Records for locating displayed items

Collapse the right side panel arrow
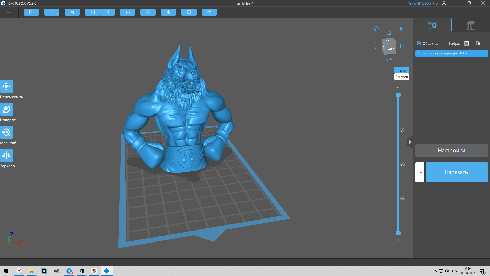(x=410, y=142)
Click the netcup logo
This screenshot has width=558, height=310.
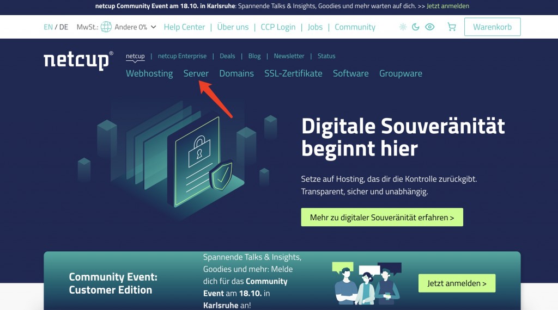coord(78,60)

» The task: Rewrite all the entries with "Click" replaced by "Select" and everything else unchanged. Leave the pictures out.

» Result for this task:
Collapse the right side panel arrow
(x=410, y=142)
Select the netcup logo
This screenshot has width=558, height=310.
coord(78,60)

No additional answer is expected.